Transition Rules And Notification Duties 

The law provides transition rules for assistance-eligible individuals who have exhausted their subsidized COBRA benefits.  Under these rules, individuals who have paid the full COBRA premium must be refunded the difference or have the difference credited to their accounts.  In addition, individuals who let their COBRA coverage lapse may make retroactive payments at the subsidized rate.  Payment is due by is the later of February 17, 2010, or 30 days after notice of the extension of the subsidy is provided.


Assistance-eligible individuals who have exhausted their subsidized COBRA benefits and who failed to pay the full COBRA premium, or those who paid the full premium, must be provided with a notice of these extensions.  Notice must be provided within 60 days of the date their subsidy ended.  The notice must include information on making retroactive payments and reimbursements or credits.

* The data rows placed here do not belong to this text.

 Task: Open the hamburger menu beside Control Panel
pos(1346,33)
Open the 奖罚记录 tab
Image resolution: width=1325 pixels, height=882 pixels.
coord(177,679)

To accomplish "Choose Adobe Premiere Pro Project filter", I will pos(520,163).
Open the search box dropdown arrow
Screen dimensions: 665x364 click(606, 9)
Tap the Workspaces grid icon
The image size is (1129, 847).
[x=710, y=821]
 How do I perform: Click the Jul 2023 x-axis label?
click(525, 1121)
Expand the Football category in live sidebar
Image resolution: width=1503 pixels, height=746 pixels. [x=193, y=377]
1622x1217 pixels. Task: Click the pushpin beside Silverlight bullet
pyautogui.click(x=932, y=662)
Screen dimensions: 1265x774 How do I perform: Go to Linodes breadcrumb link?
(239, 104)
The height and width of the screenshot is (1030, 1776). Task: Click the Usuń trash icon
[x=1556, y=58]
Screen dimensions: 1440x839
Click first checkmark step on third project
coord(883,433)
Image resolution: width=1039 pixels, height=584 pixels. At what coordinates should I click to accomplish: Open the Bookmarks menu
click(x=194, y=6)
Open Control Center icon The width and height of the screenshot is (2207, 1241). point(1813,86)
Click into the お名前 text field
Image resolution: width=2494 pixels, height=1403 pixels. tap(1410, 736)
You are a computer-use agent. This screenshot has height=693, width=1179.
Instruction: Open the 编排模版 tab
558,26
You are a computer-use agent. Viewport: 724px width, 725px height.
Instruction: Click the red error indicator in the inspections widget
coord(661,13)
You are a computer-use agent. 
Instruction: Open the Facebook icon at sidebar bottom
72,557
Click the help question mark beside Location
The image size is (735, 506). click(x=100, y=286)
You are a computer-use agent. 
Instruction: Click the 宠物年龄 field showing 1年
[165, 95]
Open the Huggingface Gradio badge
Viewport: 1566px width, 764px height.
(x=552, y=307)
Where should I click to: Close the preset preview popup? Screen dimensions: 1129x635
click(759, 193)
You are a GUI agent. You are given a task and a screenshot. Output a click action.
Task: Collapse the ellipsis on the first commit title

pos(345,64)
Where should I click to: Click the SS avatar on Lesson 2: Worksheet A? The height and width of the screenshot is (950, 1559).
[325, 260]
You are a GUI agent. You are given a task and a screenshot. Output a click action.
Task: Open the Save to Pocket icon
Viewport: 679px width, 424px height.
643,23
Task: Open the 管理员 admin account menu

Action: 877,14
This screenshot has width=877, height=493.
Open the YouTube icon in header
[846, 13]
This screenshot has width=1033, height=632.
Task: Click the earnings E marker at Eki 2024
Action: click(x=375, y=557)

Group health plan administrators (or other entities that were originally required to provide notice of the COBRA subsidy) must provide notice of these extensions to individuals who were assistance-eligible individuals on or after October 31, 2009.  Notice must also be provided to employees who experience a COBRA qualifying event (i.e., a voluntary or involuntary termination of employment) after October 31, 2009.  Notice must be provided by February 17, 2010.  For employees who become eligible for the subsidy after December 19, 2009, the regular COBRA subsidy notification rules apply.  The Department of Labor will revise subsidy-related notices.


Originally, employees had to be involuntarily terminated and eligible for COBRA by the eligibility cut-off date to receive the subsidy.  The law clarifies that employees only need to be involuntarily terminated by February 28, 2010, to be eligible for the subsidy.  Impact: Employers could pick up a portion of employees' COBRA premiums without employees losing eligibility for the full 15 months of subsidized premiums.